* PASSAGE:
+-------+

# Blizzard plow



## v6sonoma (Oct 15, 2010)

I'm looking into using a Blizzard plow on a new Polaris Ranger HD. Does anyone have this setup?


----------



## mercer_me (Sep 13, 2008)

v6sonoma;1088837 said:


> I'm looking into using a Blizzard plow on a new Polaris Ranger HD. Does anyone have this setup?


You should go with the 6' Boss UTV plow IMO.


----------



## Dave T (Feb 11, 2009)

I bet that Boss Power V-XT would be a nice plow for that UTV... for sure. The Blizzard plow should work fine though. Hopefully somebody will stop by that has some experience with that plow on a Ranger.


----------



## Mr.Freezzz (Sep 17, 2010)

Dave T;1089609 said:


> I bet that Boss Power V-XT would be a nice plow for that UTV... for sure. The Blizzard plow should work fine though. Hopefully somebody will stop by that has some experience with that plow on a Ranger.


The blizzard is my choose due to durability and weight. I put fox shocks on front so there adjustable all year and have a ballast made that fits my 2 in receiver. I hate boss they just seem to be made out of aluminum. For what its worth! Good luck


----------

+-------+

* EXTRACTED INFORMATION:

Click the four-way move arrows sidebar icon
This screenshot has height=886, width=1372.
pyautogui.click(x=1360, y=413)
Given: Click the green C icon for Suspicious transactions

+-------+

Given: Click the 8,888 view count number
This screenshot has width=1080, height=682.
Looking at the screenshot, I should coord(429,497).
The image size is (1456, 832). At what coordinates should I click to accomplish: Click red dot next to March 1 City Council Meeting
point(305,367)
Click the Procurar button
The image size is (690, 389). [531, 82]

+-------+

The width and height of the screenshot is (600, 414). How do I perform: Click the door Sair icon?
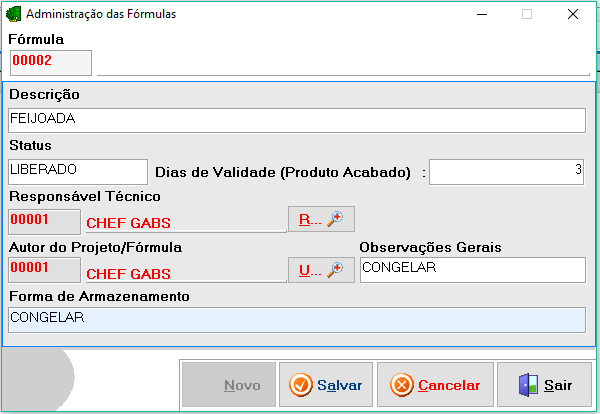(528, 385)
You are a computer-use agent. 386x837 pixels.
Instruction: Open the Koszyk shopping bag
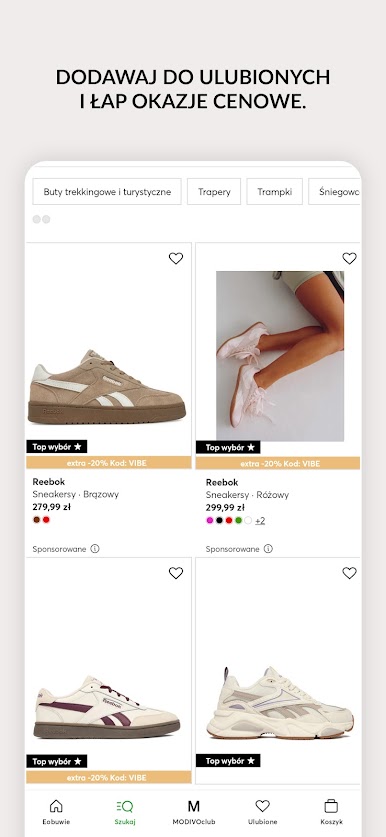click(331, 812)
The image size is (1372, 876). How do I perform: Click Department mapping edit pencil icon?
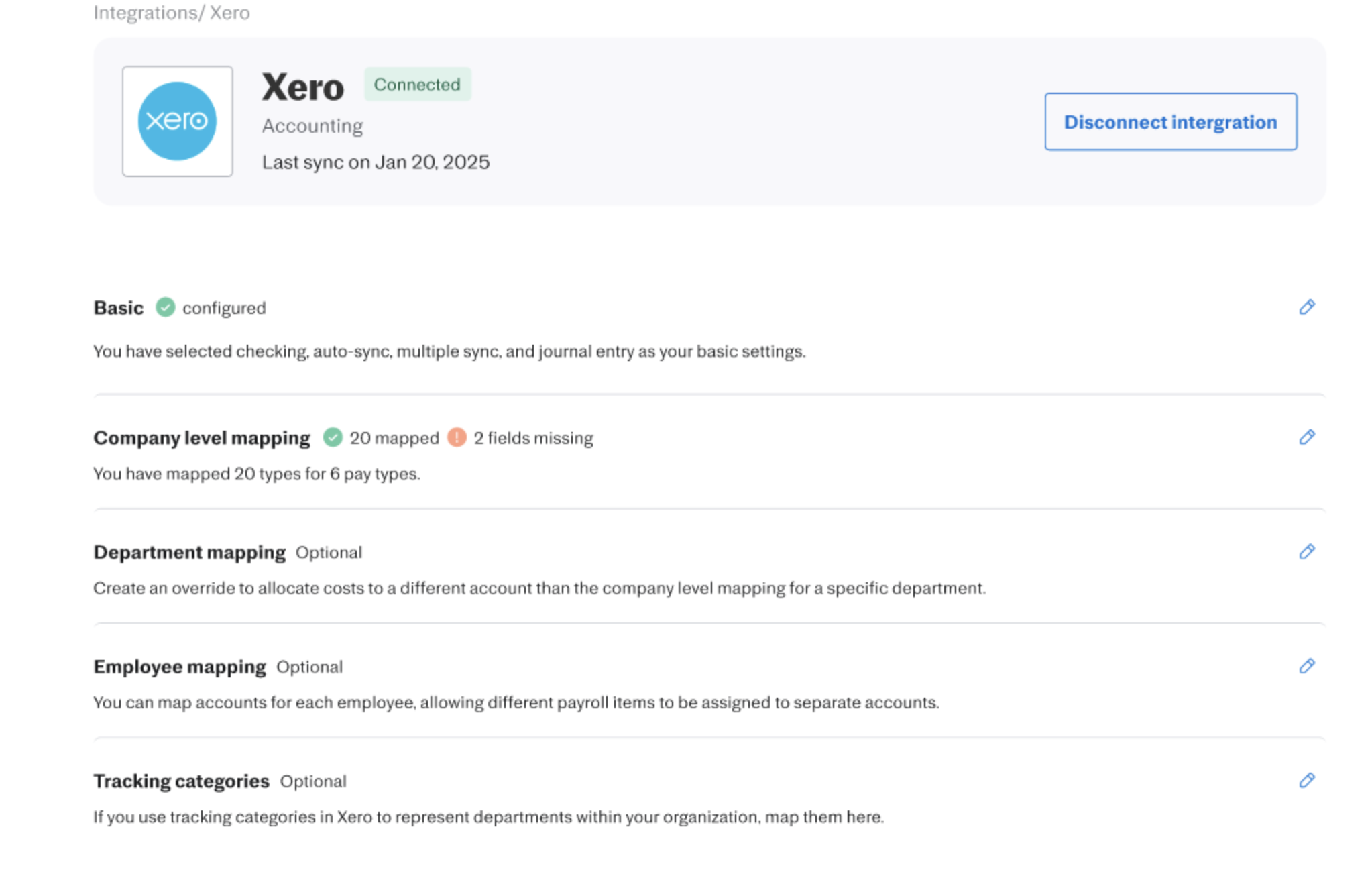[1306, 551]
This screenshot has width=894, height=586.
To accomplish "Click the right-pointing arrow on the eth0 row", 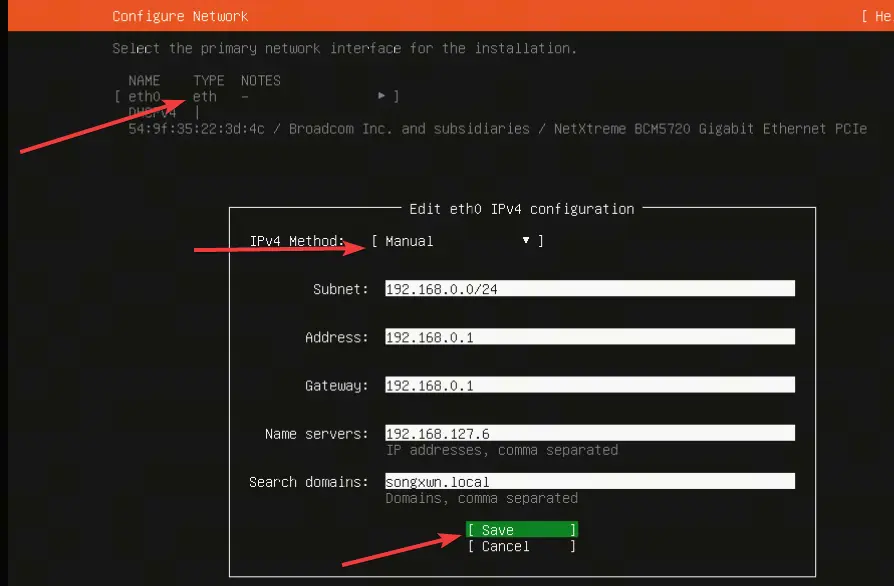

+-------+

* WRITTEN INSTRUCTION: Which usernames head the posts in the Blizzard plow thread above?

* SOLUTION FOR THIS EXERCISE: v6sonoma, mercer_me, Dave T, Mr.Freezzz